The Democratic Republic of Congo is struggling to cope with its 10th outbreak of Ebola since 1976. As Rwanda closes its border with DRC following the second Ebola death in densely-populated Goma, there are no quick fixes. A long-term plan to cope with the disease must be found.
Since last August, a deadly Ebola outbreak has raged through the Ituri and North Kivu provinces of the Democratic Republic of Congo (DRC), claiming over 1,700 lives. Having decimated Liberia, Guinea and Sierra Leone between 2014 and 2016, killing over 11,300 people and sparking global panic and billions in losses, the return of the highly contagious virus is dismaying but sadly unsurprising.
The latest epidemic is the 10th outbreak the country has faced since 1976, where it thrives off desperately poor communities beset by extreme poverty, absent central authority and armed conflict.

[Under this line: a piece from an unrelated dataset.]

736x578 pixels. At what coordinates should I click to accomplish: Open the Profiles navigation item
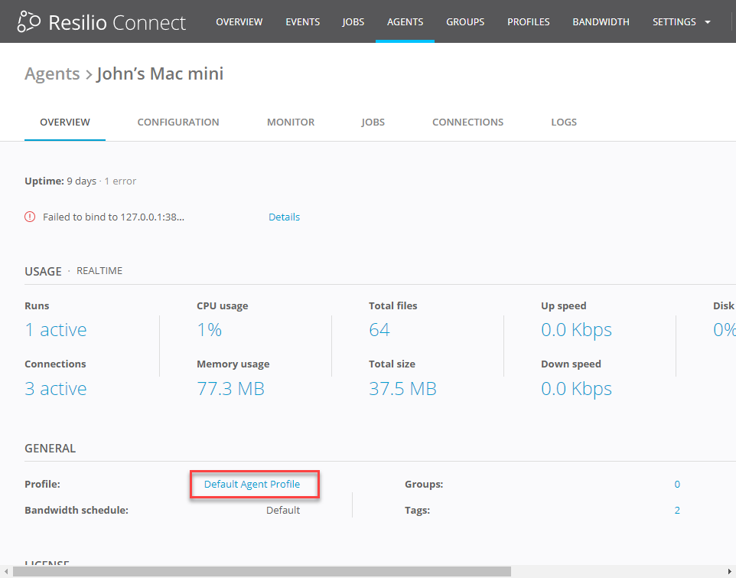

The current outbreak appears to be more serious still. In a bid to mobilise resources, the World Health Organisation announced in July that the current outbreak constitutes a Public Health Emergency of International Concern.

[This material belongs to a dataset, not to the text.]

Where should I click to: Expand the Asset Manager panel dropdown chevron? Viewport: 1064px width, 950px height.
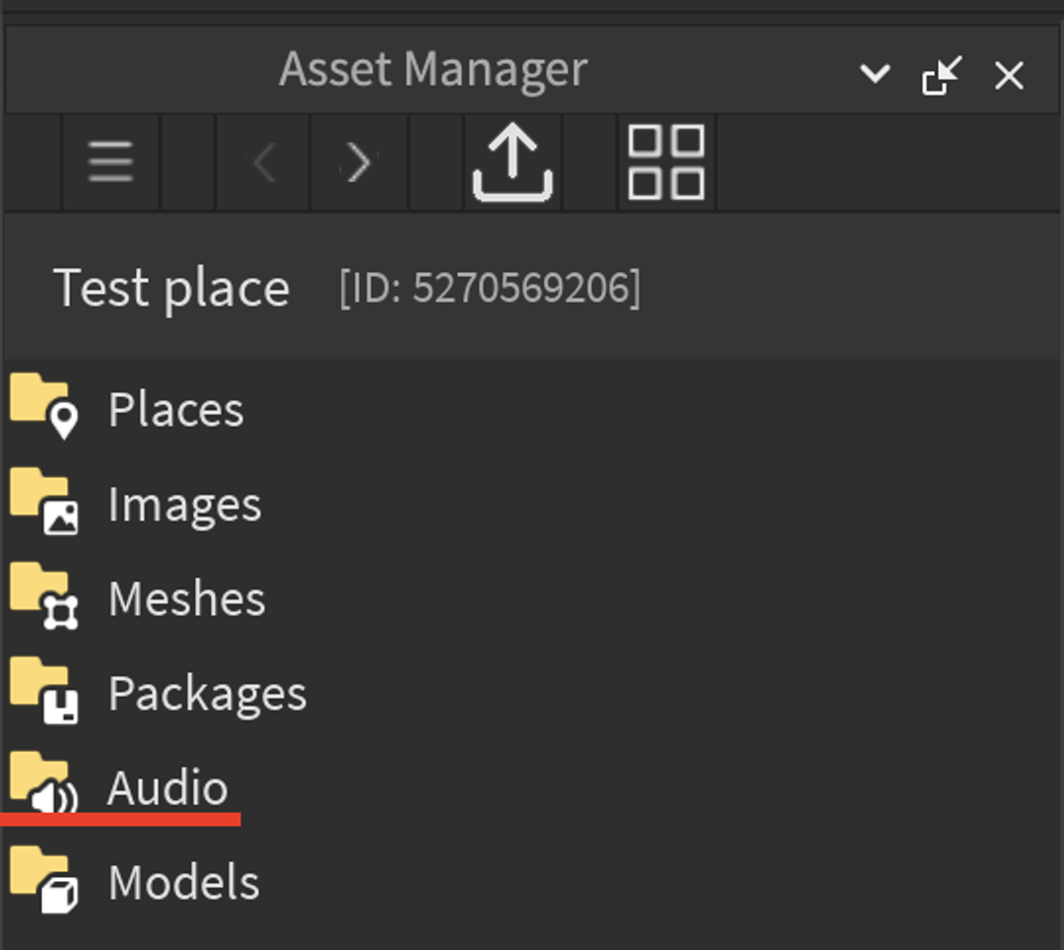[x=875, y=73]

In response, the World Bank announced that it is mobilising up to $300m in grants and credits to scale up a global response. The institution already supports health clinics, treatment centres and healthcare workers. More support is expected to be delivered following talks between the DRC government and a consortium of global partners.
While critical to saving lives, emergency support of this kind can only offer short-term respite. The roots of the DRC’s ill-preparedness lie much deeper. Large parts of the affected provinces are beyond the effective control of a weak central government and lack both security and health systems. By October 2018, over 51% of the DRC’s violent events and protests in that year had taken place in North Kivu, a disproportionately high number. The crisis response in the province has been impeded by the activity of armed groups, and residents’ lack of trust in the government has put humanitarian aid workers in danger and made it difficult to implement public health measures, according to a note by researcher Hilary Matfess.
The long-term work of rebuilding that trust, providing security against armed groups and boosting the legitimacy of the state cannot wait until after this crisis. Yet the political response by the government to this pressing task is lacking. Health minister Oly Ilunga resigned in July, condemning a decision by President Félix Tshisekedi to replace him as the head of the Ebola response team and refusing to support an experimental vaccine. Infighting appears to have trumped cooperation.
Policymakers should learn from neighbouring Rwanda, which is leading the way with an effective and united response. The country has a detailed National Preparedness Plan in place, and is training health workers in early detection and response, educating communities about Ebola, vaccinating health workers in high-risk areas, equipping health facilities, and conducting simulation exercises to maintain a high level of readiness, according to the WHO. There have been no cases of Ebola in Rwanda to date, despite high levels of traffic and movement of people between the two countries.
There are no quick fixes, but the DRC and its international partners must formulate a similar long-term plan to boost capacity, taking into account the country’s unique security problems. Absent this, an 11th outbreak is surely not far away.